◆ **TASKS TO COMPLETE**
1/ In the text on U.S.–Colombia farm tariffs, how many years will the U.S. phase-out of the 26 percent out-of-quota tariff on beef take?
2/ Write a continuation of the text on U.S.–Colombia farm tariffs, starting right after its final heading, "Poultry."

◆ **TEXT TO READ**
"""

The United States will establish a 5,250-ton beef TRQ with 5 percent
growth as part of the agreement. The U.S. 26 percent out-of-quota
tariff on beef will be phased out over 10 years. Additionally, if
imports surge during the implementation period, the United States will
have the right to use a volume-based safeguard that will impose higher
tariffs on additional over-quota imports. Other U.S. beef tariffs on
imports from Colombia are zero under the ATPDEA. The CTPA will continue
the zero-duty treatment of these products.
Pork. In 2007, the United States
exported $6.6 million of pork and pork products to Colombia. Colombia’s
WTO tariff bindings on pork range from 70 to 108 percent. Colombia’s
applied tariff rates range from 20 to 30 percent on some products, while
other products are subject to Colombia’s price bands with tariffs
ranging from zero percent up to the WTO bound rate, depending on world
prices. The agreement provides for tariff phase-outs on most key pork
products within 5 years, including immediate tariff elimination for
bacon and pork skin. All other pork tariffs will be eliminated within
10 years.
Under the ATPDEA, U.S. tariffs on imports from Colombia currently are
zero. The CTPA continues this zero-duty treatment.
Poultry.

"""

◆ **DATA**
"""

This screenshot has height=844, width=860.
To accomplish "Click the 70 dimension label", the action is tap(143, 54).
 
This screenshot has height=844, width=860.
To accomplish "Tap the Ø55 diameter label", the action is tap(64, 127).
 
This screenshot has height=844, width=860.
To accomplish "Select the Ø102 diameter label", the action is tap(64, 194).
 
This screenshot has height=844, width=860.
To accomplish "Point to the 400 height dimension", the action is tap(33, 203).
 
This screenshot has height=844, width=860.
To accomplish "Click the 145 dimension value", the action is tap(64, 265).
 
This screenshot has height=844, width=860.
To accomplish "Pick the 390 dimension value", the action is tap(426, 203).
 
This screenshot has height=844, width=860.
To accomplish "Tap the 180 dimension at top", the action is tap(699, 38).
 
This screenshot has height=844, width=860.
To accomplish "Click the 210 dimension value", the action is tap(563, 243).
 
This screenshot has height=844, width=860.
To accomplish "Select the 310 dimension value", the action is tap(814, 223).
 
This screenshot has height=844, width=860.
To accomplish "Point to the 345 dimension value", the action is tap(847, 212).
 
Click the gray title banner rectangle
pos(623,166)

"""
"""

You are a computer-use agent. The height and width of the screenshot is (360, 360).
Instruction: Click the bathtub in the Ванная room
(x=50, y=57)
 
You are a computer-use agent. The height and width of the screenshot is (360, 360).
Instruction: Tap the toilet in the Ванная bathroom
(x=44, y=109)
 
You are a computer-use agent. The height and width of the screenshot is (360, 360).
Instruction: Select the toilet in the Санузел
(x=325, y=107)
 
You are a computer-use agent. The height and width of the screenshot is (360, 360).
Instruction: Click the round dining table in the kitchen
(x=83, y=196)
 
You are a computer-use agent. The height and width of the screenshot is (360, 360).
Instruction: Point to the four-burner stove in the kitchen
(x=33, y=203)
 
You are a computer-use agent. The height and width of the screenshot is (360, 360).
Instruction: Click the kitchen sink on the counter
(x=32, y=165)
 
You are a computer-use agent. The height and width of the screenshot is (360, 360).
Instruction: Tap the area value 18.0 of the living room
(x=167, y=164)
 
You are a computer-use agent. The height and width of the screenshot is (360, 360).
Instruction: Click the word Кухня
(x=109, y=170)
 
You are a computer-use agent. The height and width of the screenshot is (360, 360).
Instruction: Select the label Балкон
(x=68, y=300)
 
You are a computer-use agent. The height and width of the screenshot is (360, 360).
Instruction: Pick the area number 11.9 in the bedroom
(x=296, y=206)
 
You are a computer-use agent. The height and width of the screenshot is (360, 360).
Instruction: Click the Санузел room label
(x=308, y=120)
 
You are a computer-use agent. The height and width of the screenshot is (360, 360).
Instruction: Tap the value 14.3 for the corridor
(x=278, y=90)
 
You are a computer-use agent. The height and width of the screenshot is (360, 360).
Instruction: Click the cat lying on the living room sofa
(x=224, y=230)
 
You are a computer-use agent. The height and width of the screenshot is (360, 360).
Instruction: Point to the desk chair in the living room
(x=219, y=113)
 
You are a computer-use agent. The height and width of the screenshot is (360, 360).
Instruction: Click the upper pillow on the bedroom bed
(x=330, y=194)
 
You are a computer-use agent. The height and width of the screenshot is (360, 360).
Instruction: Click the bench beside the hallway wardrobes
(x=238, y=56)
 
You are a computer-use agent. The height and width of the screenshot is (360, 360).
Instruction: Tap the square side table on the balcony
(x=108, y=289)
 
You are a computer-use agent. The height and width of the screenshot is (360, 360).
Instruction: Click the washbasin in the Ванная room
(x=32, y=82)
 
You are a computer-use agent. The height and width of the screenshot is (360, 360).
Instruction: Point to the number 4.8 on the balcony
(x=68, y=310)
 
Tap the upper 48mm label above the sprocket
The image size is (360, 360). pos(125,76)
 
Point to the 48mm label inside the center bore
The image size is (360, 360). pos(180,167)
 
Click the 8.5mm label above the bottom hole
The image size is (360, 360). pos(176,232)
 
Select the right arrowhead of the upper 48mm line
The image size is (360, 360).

"""

◆ **OUTPUTS FOR THE TASKS**
1/ 10 years

2/
In 2007, the United States exported $11.6
million of poultry and poultry products to Colombia. Colombia’s WTO
tariff bindings on poultry range from 70 to 209 percent. Colombia’s
applied tariff rates range from 5 to 20 percent on some products while
other products are subject to Colombia’s price bands with tariffs
ranging from zero percent up to the WTO bound rate, depending on world
prices. The United States secures a 27,040-ton TRQ at zero duty with 4
percent annual growth for chicken leg-quarters. Colombia will phase-out
the out-of-quota tariff of 164.4 percent for fresh, chilled and frozen
chicken leg-quarters and of 70 percent for processed chicken
leg-quarters over 18 years with a grace period during the first 6
years. Colombia will have access to a safeguard on chicken leg-quarters
in the event of an annual import surge during the 18-year tariff
phase-out period.
Colombia will also establish a zero-duty,
412-ton TRQ with 3 percent annual growth for “spent fowl,” typically
post-production layers. The 45 percent above-quota tariff on spent
fowl will be phased-out over 18 years. Colombia will have access to a
safeguard on spent fowl in the event of an annual import surge during
the 18-year implementation period.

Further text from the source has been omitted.